Despite being a primarily Theravada text, the Dhammapada is
read by many Mahayana Buddhists and remains a very popular
text across all schools of Buddhism.

Excerpt from the Dhammapada
Contrary Ways
- What we are today comes from our thoughts of yesterday,
and our present thoughts build our life of tomorrow: our
life is the creation of our mind. If a man speaks or acts
with an impure mind, suffering follows him as the wheel
of the cart follows the beast that draws the cart.
- He insulted me, he hurt me, he defeated me, he robbed
me. Those who think such thoughts will not be free from
hate.
- For hate is not conquered by hate: hate is conquered by
love. This is a law eternal...
(Translation by Juan Mascaro)
Check your mind,
Be on your guard,
Pull yourself out,
As an elephant from mud. — xxiii.8
Buddhism, along with Christianity and Islam, is one of the
three major religions in the world.

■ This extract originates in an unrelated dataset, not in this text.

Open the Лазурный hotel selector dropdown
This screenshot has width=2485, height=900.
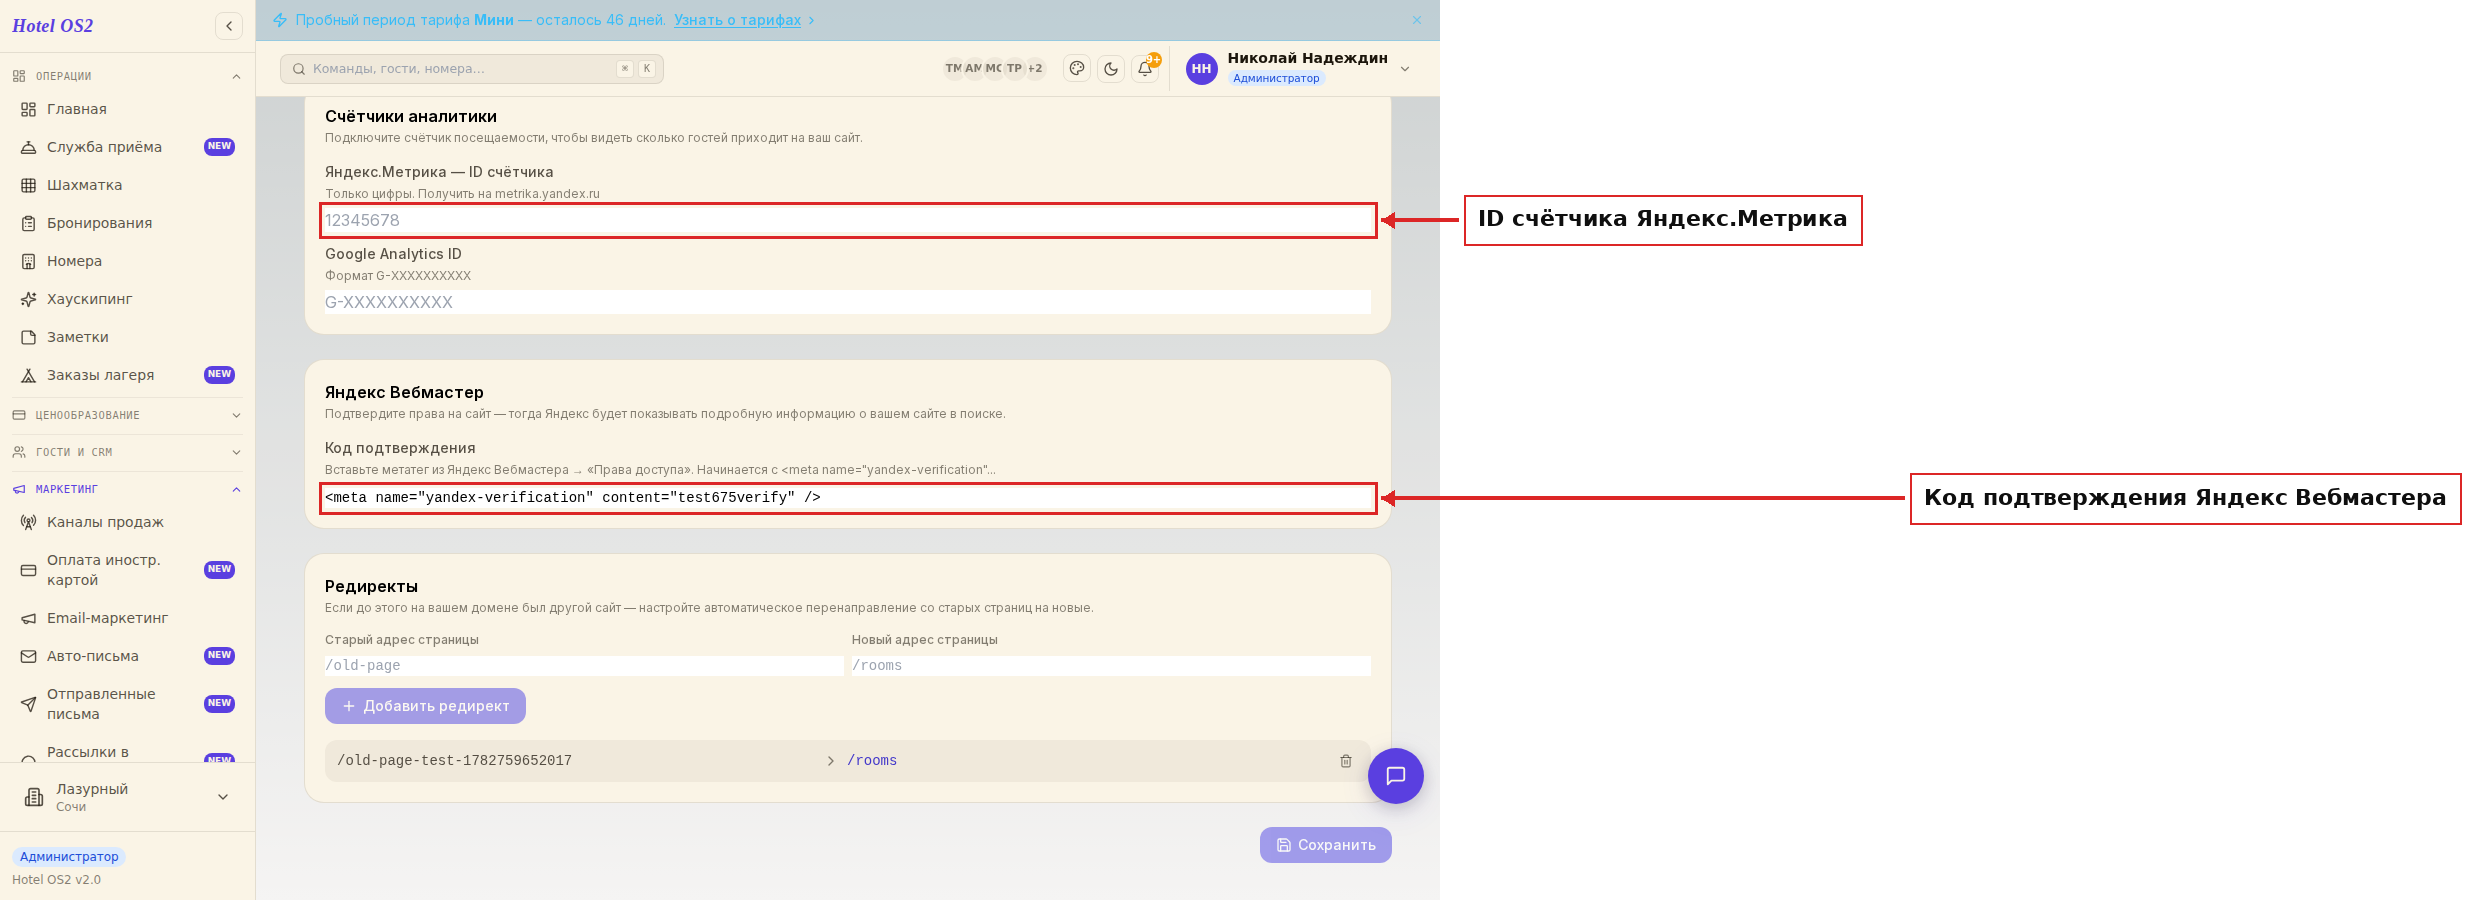click(127, 797)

Like Christianity and
Islam, it is spread throughout the world but also has a geographical
center, Asia, where it predominates. Unlike Christianity and
Islam, it has no absolutely fixed canon of scriptural writings—with
the exception, of course, of the teachings of Siddhartha Gautama,
the original Buddha—but rather consists of a veritable mountain
of writings and teachings; some Buddhists accept all these
writings as "canonical," while others enforce a hierarchy
on them, while others reject some or most of these writings
and teachings. Growing up in a Christian or Jewish community
as we have (even if we happen not to be Christian or Jewish),
it is hard for us, as Westerners, to comprehend the size and
openness of the Buddhist Scriptures; potentially, anybody
who achieves enlightenment could add to the canon of the Buddhist
scriptures, an idea that most of us, with our ideas of a final
and fixed body of religious "scripture," would find alien.

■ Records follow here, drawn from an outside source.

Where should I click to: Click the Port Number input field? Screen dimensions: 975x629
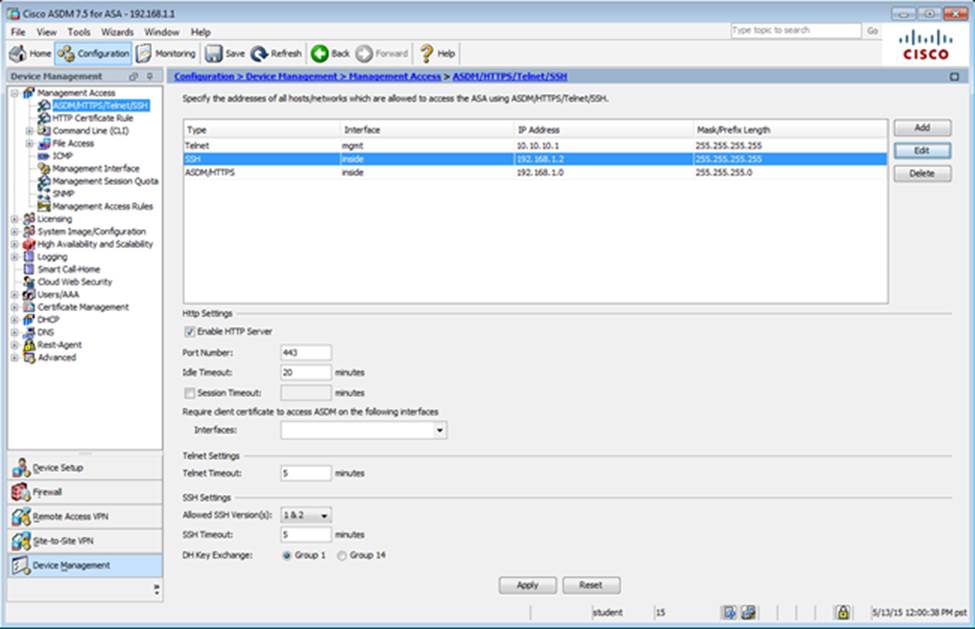(306, 353)
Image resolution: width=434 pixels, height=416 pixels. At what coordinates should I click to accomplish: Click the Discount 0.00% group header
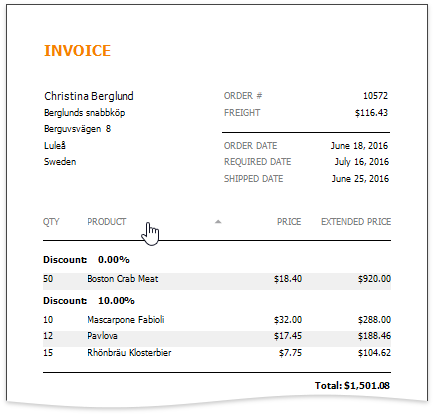click(86, 260)
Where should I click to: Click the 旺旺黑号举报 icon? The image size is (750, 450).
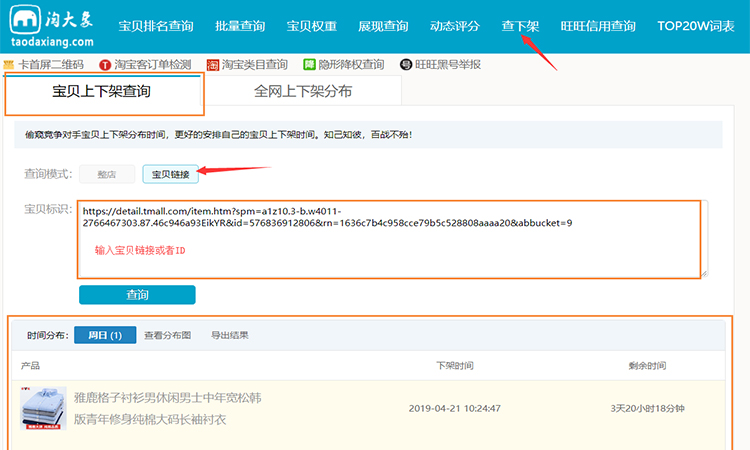point(405,64)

As daunting as the sheer size and number of Buddhist sects
and teachings seem for any student approaching it for the
first time might be, all Buddhist sects essentially share
one set of writings in common: the teachings of the Buddha.
Far and away the most crucial of these writings is The Sermon
at Benares, or more standardly, the Dhammacakkappavattanasutra
("The Turning of the Wheel of Dharma"); this sermon is in
Buddhist religion what "The Sermon on the Mount" is to the
Christian religion: both the first teachings and the most
central. The text of this sermon is reproduced in your textbook
on page 65. The sayings of the Buddha were extracted out of
the stories of Buddha's life to form The Dhammapada, which
means "the path of dharma." This book consists of 423 sayings
of the Buddha, grouped into 26 categories. One must take the
title of the book with utmost seriousness; the sayings of
the Buddha were not meant to be a fixed, static, unchanging
doctrine, but rather a path which anyone can follow.
Your textbook contains a life of Siddhartha Guatama, the
young prince who, out of a sense of infinite compassion for
the sufferings of humanity, undertook to free humanity from
the endless cycles of birth and rebirth (samsara ) and the
suffering (duhkha ) incumbent to these cycles. Finding that
austerity and absolute asceticism was not the answer, Siddhartha
turned to a moderate existence, the "middle way," which formed
the basis
of meditation into the heart of existence. Meditation
released him from all concern for his individual self or ego;
at the moment his "self" as a particular, discreet entity
faded from existence, he entered into Nirvana, which means
"extinction" and is the only escape from the sufferings of
the world and the cycles of birth and death. At this point,
Siddhartha was buddha , the "awakened one," for he had awakened
from the fleetingness of life into the permanence of the divine.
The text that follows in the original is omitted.